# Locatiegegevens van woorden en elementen

——

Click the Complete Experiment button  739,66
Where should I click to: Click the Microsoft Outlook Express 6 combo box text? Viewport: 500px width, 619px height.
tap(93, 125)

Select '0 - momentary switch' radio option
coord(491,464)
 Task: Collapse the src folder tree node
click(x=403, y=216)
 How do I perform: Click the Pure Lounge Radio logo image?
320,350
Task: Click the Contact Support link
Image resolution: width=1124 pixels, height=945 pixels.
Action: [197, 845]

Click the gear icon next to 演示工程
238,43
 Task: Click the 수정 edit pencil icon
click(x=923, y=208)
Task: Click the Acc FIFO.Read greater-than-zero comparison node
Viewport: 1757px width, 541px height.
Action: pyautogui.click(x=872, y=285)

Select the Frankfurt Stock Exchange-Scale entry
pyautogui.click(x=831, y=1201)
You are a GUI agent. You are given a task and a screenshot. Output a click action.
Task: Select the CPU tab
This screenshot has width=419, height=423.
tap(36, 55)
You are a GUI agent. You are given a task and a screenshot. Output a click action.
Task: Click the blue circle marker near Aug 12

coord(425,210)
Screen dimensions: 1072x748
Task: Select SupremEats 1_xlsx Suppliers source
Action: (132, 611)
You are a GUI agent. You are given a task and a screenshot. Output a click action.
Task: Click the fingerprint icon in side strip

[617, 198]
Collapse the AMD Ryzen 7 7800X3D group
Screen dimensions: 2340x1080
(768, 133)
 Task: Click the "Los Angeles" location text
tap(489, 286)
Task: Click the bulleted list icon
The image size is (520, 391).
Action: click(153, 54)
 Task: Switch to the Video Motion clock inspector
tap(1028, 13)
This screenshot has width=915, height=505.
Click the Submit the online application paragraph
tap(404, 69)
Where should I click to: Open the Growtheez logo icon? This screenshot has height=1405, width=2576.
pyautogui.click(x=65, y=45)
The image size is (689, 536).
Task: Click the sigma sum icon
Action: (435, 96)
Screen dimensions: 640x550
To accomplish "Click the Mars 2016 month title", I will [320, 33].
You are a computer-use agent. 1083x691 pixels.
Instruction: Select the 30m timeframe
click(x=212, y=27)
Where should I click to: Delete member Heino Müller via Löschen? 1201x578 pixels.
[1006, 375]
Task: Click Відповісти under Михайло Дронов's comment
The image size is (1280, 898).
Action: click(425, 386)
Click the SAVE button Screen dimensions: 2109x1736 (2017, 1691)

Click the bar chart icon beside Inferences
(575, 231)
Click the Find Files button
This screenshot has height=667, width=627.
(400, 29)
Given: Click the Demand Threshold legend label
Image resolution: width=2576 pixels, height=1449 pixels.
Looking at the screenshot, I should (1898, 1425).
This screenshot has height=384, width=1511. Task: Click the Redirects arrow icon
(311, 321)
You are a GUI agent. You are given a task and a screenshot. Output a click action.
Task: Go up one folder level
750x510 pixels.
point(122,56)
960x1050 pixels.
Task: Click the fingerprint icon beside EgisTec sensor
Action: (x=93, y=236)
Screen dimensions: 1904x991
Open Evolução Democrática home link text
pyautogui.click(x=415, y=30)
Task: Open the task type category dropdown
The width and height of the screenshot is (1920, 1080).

——

# Uit te voeren
Schrijf de volledige lijst hierboven letterlijk over.

# Uitkomst van oefening
Click the Complete Experiment button  739,66
Where should I click to: Click the Microsoft Outlook Express 6 combo box text? Viewport: 500px width, 619px height.
tap(93, 125)

Select '0 - momentary switch' radio option
coord(491,464)
 Task: Collapse the src folder tree node
click(x=403, y=216)
 How do I perform: Click the Pure Lounge Radio logo image?
320,350
Task: Click the Contact Support link
Image resolution: width=1124 pixels, height=945 pixels.
Action: [197, 845]

Click the gear icon next to 演示工程
238,43
 Task: Click the 수정 edit pencil icon
click(x=923, y=208)
Task: Click the Acc FIFO.Read greater-than-zero comparison node
Viewport: 1757px width, 541px height.
Action: pyautogui.click(x=872, y=285)

Select the Frankfurt Stock Exchange-Scale entry
pyautogui.click(x=831, y=1201)
You are a GUI agent. You are given a task and a screenshot. Output a click action.
Task: Select the CPU tab
This screenshot has width=419, height=423.
tap(36, 55)
You are a GUI agent. You are given a task and a screenshot. Output a click action.
Task: Click the blue circle marker near Aug 12

coord(425,210)
Screen dimensions: 1072x748
Task: Select SupremEats 1_xlsx Suppliers source
Action: (132, 611)
You are a GUI agent. You are given a task and a screenshot. Output a click action.
Task: Click the fingerprint icon in side strip

[617, 198]
Collapse the AMD Ryzen 7 7800X3D group
Screen dimensions: 2340x1080
(768, 133)
 Task: Click the "Los Angeles" location text
tap(489, 286)
Task: Click the bulleted list icon
The image size is (520, 391).
Action: click(153, 54)
 Task: Switch to the Video Motion clock inspector
tap(1028, 13)
This screenshot has width=915, height=505.
Click the Submit the online application paragraph
tap(404, 69)
Where should I click to: Open the Growtheez logo icon? This screenshot has height=1405, width=2576.
pyautogui.click(x=65, y=45)
The image size is (689, 536).
Task: Click the sigma sum icon
Action: (435, 96)
Screen dimensions: 640x550
To accomplish "Click the Mars 2016 month title", I will [320, 33].
You are a computer-use agent. 1083x691 pixels.
Instruction: Select the 30m timeframe
click(x=212, y=27)
Where should I click to: Delete member Heino Müller via Löschen? 1201x578 pixels.
[1006, 375]
Task: Click Відповісти under Михайло Дронов's comment
The image size is (1280, 898).
Action: click(425, 386)
Click the SAVE button Screen dimensions: 2109x1736 (2017, 1691)

Click the bar chart icon beside Inferences
(575, 231)
Click the Find Files button
This screenshot has height=667, width=627.
(400, 29)
Given: Click the Demand Threshold legend label
Image resolution: width=2576 pixels, height=1449 pixels.
Looking at the screenshot, I should (1898, 1425).
This screenshot has height=384, width=1511. Task: Click the Redirects arrow icon
(311, 321)
You are a GUI agent. You are given a task and a screenshot. Output a click action.
Task: Go up one folder level
750x510 pixels.
point(122,56)
960x1050 pixels.
Task: Click the fingerprint icon beside EgisTec sensor
Action: (x=93, y=236)
Screen dimensions: 1904x991
Open Evolução Democrática home link text
pyautogui.click(x=415, y=30)
Task: Open the task type category dropdown
The width and height of the screenshot is (1920, 1080).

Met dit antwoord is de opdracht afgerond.